--- start Page excerpt ---

In investing, the margin of safety refers to the downside protection an investor enjoys when a stock is purchased for less than its intrinsic value.
In layman terms, it is when stocks are trading at a “discount”.
But where can we find such good deals?
From time to time, companies may see their share prices fluctuate wildly due to a combination of external and internal factors.
Such occurrences represent opportunities for investors to purchase shares at lower valuations, thus offering a greater margin of safety.
Even multi-billion dollar companies are not exempt from the volatility of the stock market.
As long as their fundamentals remain intact, these companies can qualify as wise additions to your investment portfolio.
Here are four such companies that are trading close to their 52-week lows.
Meta Platforms (NASDAQ: FB)
Meta Platforms is a technology company that owns social media platforms Facebook and Instagram, and instant messaging service WhatsApp.
Last October, the company rebranded itself as Meta to be more in line with its vision of building technology to connect people through the metaverse.
The metaverse is a network of online virtual worlds that can be accessed from anywhere, and could change the way humans interact with one another over the internet.
Investors are skeptical of Meta’s new focus.
In 2021 alone, the company posted an operating loss of over US$10 billion on its metaverse segment, which they refer to as Reality Labs.
In addition, the company also posted its first ever fall in daily active users on Facebook in the fourth quarter of 2021, although the decrease from 1,930 million to 1,929 million was mild.
At the time of writing, Meta is trading at a share price of US$180.95, almost at its 52-week low of US$179.50.
Netflix (NASDAQ: NFLX)
Netflix is a leading entertainment services company that offers television series, documentaries, feature films and mobile games across a variety of genres and languages.
The company recently hit the headlines after its shares plunged 35% in a single day, wiping out almost US$50 billion in market value.
A dramatic reversal in subscriber growth was the main factor behind the decline.
In its fiscal 2022 first quarter (1Q22) earnings report, the company posted a drop of 200,000 paid members compared to the previous quarter.
To make things worse, Netflix announced that it expected to lose another two million subscribers for 2Q22.
The company has set out plans to address this slide.
It will explore advertising by offering a lower-tier subscription service and crack down on account sharing to increase its subscriber numbers.
Netflix’s current share price of US$198.40 is close to its 52-week low of US$198.28.
PayPal (NASDAQ: PYPL)

--- end Page excerpt ---
--- start Supplied records ---

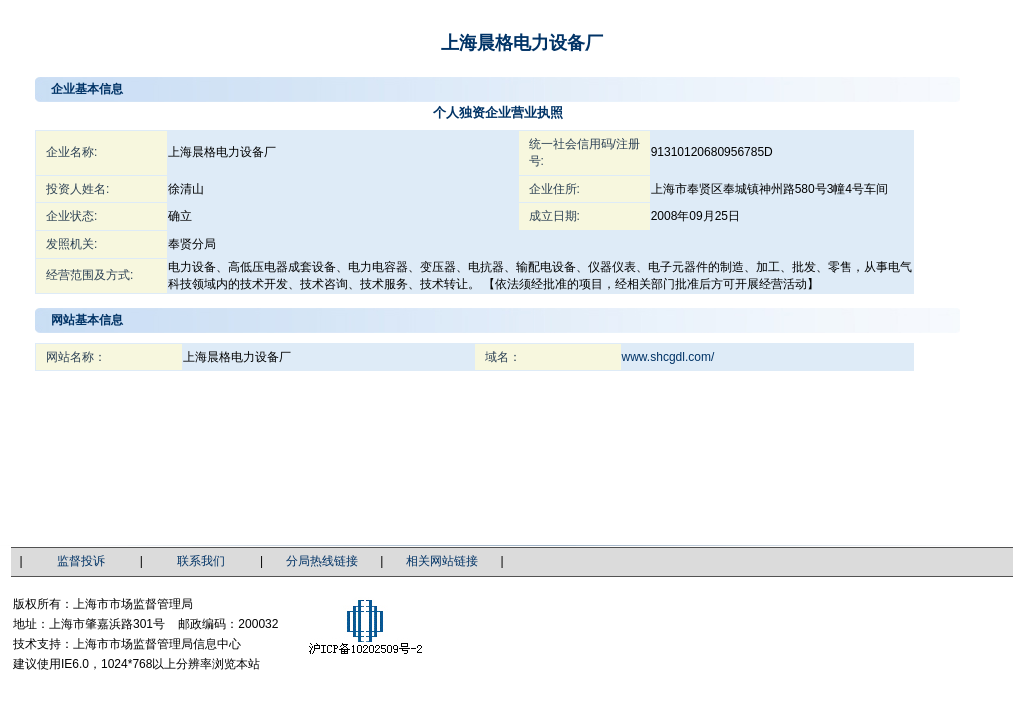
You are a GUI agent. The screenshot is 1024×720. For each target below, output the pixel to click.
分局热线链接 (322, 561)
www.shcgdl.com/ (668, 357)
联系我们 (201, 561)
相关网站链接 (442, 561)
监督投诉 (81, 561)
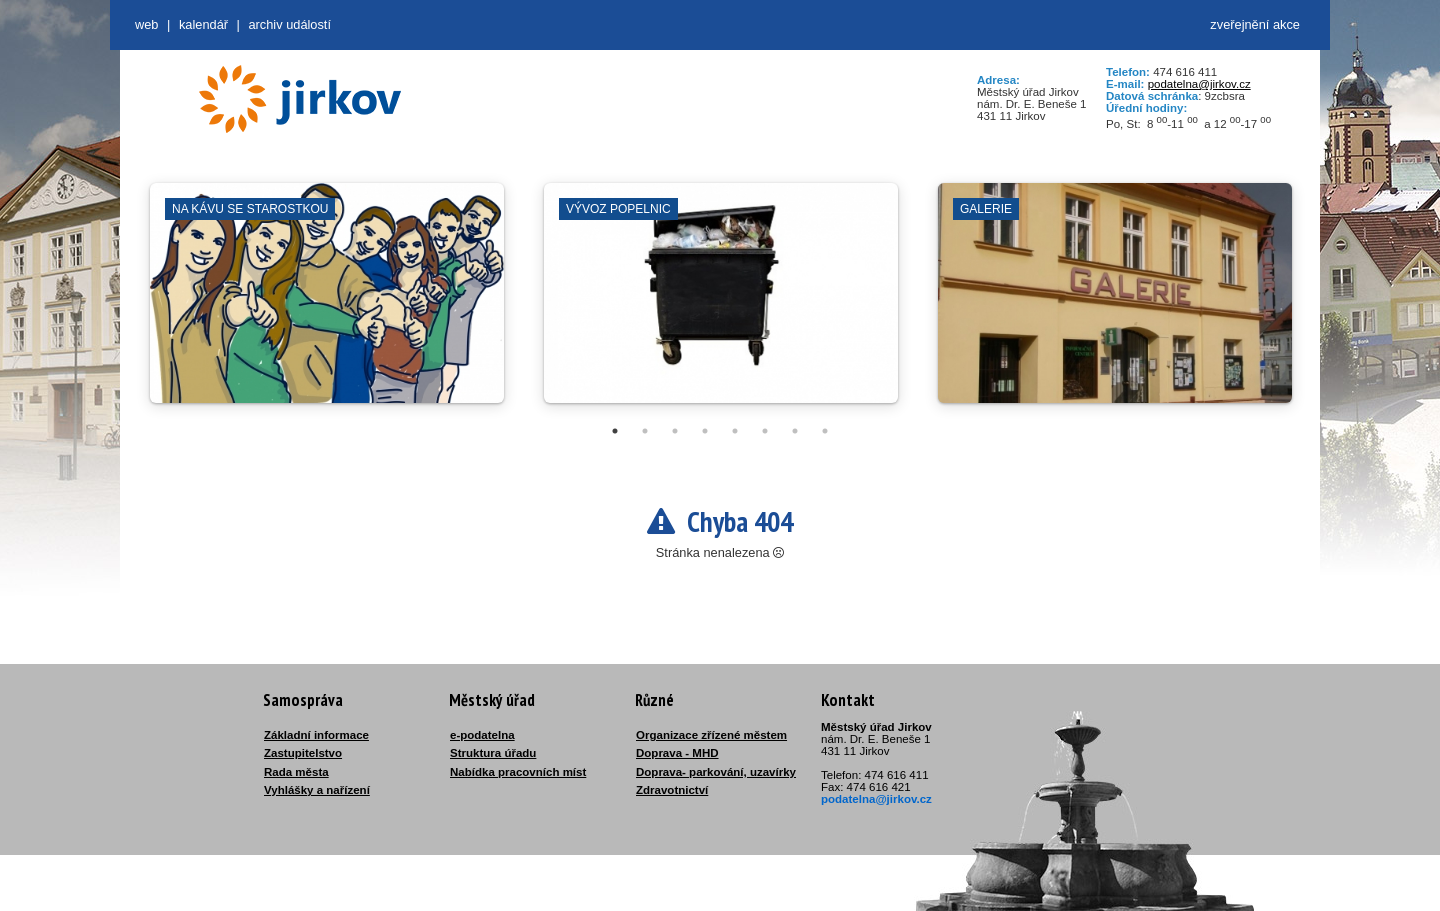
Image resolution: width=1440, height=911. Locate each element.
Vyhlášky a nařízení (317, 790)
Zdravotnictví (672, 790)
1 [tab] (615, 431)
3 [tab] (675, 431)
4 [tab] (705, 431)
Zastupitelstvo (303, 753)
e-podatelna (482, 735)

--- end Supplied records ---

Rewrite the margin-of-safety article between "Such occurrences represent" and "over the internet.", inclusive, swapping "social media platforms" for "social networking platforms".

Such occurrences represent opportunities for investors to purchase shares at lower valuations, thus offering a greater margin of safety.
Even multi-billion dollar companies are not exempt from the volatility of the stock market.
As long as their fundamentals remain intact, these companies can qualify as wise additions to your investment portfolio.
Here are four such companies that are trading close to their 52-week lows.
Meta Platforms (NASDAQ: FB)
Meta Platforms is a technology company that owns social networking platforms Facebook and Instagram, and instant messaging service WhatsApp.
Last October, the company rebranded itself as Meta to be more in line with its vision of building technology to connect people through the metaverse.
The metaverse is a network of online virtual worlds that can be accessed from anywhere, and could change the way humans interact with one another over the internet.